THE RECORDS section start

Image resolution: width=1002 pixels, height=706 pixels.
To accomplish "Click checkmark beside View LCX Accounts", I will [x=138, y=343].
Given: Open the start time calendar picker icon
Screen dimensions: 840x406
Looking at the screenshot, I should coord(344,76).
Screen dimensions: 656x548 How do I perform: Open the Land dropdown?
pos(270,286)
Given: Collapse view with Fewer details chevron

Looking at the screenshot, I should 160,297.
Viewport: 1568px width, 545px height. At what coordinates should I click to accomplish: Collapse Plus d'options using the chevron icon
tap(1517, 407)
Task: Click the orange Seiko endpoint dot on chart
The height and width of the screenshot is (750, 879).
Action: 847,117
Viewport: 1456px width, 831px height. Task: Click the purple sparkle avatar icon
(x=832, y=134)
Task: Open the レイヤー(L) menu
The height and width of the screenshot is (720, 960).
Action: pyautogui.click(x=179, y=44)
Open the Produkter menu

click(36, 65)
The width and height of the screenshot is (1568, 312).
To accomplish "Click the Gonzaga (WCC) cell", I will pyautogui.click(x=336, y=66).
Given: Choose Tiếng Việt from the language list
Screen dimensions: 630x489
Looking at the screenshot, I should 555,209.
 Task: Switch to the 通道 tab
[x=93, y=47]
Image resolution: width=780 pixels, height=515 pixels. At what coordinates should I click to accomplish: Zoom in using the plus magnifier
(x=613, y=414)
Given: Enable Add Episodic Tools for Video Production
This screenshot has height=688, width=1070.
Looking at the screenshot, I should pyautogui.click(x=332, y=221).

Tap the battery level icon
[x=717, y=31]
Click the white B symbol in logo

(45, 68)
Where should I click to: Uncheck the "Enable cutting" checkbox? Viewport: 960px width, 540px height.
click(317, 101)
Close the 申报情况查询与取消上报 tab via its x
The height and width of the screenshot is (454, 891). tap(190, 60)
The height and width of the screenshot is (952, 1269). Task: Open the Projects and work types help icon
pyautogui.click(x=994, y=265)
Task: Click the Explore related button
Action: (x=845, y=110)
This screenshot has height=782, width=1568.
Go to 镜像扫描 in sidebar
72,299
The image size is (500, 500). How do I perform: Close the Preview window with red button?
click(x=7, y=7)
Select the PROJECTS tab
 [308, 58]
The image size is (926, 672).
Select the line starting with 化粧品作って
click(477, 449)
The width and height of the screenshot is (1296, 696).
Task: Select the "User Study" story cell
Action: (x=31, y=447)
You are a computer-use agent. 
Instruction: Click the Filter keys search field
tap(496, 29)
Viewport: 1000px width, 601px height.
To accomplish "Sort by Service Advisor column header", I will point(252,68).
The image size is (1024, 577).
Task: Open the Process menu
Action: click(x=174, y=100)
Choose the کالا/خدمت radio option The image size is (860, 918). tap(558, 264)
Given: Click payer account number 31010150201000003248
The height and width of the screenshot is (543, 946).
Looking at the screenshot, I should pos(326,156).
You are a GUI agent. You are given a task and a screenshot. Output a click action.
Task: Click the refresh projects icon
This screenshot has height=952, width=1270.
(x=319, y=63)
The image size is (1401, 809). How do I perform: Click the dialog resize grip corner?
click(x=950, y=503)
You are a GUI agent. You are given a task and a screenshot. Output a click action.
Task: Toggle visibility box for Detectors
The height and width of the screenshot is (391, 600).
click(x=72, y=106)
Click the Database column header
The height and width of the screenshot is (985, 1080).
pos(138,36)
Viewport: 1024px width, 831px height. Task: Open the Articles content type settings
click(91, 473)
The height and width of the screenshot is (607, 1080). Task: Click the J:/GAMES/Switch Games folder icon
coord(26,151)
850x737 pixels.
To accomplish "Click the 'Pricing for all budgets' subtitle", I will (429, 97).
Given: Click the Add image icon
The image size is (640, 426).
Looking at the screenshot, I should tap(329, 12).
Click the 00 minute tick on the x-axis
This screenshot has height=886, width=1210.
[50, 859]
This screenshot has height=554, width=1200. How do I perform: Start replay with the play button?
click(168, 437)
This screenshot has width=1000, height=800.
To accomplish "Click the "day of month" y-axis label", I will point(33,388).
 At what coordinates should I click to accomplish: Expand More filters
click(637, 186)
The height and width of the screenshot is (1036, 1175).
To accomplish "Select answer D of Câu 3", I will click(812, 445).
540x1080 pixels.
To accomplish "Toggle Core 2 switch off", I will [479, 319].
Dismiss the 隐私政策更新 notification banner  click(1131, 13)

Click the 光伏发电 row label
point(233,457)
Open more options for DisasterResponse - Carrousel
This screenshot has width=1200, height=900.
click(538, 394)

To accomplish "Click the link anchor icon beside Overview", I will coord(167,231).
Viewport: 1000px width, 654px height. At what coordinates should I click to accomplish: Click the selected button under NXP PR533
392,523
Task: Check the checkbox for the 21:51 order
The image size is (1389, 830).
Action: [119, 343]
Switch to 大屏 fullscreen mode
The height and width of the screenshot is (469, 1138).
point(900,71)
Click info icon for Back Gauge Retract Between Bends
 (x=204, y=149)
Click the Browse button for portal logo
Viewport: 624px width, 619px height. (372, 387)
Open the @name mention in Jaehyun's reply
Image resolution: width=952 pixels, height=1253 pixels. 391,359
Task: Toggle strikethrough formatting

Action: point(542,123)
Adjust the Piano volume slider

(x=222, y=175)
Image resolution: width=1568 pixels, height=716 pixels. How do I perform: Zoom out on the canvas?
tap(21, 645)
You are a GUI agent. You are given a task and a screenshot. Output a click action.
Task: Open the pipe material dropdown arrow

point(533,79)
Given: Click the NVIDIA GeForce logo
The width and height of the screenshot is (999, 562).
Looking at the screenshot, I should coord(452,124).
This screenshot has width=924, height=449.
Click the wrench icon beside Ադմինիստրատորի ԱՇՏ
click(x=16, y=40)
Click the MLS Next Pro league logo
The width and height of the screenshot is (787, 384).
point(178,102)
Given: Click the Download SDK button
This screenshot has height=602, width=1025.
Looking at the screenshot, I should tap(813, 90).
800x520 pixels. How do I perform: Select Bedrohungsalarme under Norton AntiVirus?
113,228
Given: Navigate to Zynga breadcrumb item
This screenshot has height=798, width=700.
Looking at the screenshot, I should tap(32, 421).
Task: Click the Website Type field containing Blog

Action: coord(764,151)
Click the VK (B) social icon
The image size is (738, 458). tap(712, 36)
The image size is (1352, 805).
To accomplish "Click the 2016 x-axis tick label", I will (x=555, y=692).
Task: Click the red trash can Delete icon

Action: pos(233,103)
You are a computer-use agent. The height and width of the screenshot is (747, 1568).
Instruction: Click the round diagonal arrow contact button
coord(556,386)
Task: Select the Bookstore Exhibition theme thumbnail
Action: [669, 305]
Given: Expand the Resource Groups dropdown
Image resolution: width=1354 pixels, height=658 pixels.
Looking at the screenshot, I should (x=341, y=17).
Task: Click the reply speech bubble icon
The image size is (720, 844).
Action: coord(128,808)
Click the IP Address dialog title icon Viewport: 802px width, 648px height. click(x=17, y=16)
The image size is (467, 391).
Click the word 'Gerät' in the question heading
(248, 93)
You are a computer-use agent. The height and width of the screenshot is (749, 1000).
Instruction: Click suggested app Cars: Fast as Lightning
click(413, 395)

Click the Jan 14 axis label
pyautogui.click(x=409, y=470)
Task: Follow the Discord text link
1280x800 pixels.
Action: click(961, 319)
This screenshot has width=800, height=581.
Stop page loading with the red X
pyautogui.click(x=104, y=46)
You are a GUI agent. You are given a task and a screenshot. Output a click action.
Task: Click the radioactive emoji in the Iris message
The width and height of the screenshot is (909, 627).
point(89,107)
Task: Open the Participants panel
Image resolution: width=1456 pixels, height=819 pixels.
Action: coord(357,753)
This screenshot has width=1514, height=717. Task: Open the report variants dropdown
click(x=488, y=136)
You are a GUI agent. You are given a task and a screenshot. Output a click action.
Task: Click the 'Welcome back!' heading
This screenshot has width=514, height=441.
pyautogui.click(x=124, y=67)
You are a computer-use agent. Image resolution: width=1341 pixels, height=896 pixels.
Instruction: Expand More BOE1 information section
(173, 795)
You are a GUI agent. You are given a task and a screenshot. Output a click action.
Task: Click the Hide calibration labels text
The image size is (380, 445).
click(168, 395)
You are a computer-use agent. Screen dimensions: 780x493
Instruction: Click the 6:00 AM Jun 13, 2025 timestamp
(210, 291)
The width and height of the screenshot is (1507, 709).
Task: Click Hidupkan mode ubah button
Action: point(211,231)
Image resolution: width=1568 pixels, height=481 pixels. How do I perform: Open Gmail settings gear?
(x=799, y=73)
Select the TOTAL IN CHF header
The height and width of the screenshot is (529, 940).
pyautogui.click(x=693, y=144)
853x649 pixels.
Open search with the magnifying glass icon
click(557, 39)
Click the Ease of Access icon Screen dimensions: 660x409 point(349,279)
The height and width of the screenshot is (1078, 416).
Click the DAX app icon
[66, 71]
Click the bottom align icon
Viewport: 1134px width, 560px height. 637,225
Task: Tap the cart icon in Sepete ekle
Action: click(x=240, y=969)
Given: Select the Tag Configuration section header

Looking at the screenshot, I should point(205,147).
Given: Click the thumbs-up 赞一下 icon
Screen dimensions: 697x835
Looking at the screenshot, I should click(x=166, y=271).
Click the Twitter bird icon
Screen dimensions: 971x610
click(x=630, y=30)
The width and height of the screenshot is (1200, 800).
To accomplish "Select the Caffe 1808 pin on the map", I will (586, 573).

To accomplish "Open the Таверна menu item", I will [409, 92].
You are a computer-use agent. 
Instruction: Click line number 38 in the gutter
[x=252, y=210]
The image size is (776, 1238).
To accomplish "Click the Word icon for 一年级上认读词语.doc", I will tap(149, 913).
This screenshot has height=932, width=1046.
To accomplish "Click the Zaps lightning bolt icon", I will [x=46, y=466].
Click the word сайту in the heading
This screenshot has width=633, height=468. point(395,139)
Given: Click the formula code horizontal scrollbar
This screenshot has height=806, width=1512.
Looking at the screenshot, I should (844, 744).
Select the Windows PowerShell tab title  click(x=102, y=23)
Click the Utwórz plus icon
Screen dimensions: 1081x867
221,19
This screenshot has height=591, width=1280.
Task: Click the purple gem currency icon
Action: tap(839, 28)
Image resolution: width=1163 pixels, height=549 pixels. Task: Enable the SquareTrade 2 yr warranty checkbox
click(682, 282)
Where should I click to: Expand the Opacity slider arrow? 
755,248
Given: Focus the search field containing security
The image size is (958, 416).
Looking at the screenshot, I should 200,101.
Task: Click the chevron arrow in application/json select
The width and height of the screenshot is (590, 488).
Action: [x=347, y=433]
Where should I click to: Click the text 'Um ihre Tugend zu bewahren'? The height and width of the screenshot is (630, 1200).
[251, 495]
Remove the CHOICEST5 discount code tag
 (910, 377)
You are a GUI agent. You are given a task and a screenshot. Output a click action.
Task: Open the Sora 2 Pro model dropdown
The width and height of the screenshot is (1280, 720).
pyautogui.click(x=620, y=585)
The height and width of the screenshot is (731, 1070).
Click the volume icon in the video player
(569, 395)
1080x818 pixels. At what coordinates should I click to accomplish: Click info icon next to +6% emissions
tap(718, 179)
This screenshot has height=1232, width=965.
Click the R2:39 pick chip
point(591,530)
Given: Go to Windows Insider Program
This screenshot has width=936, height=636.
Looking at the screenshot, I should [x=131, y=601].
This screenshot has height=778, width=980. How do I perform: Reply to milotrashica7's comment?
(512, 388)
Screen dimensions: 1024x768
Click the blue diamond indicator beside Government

THE RECORDS section end

_TASK INSTRUCTIONS_
The result should be every line that contains "link", copied from the entries.

_PROBLEM SOLUTION_
To accomplish "Click the link anchor icon beside Overview", I will coord(167,231).
Task: Follow the Discord text link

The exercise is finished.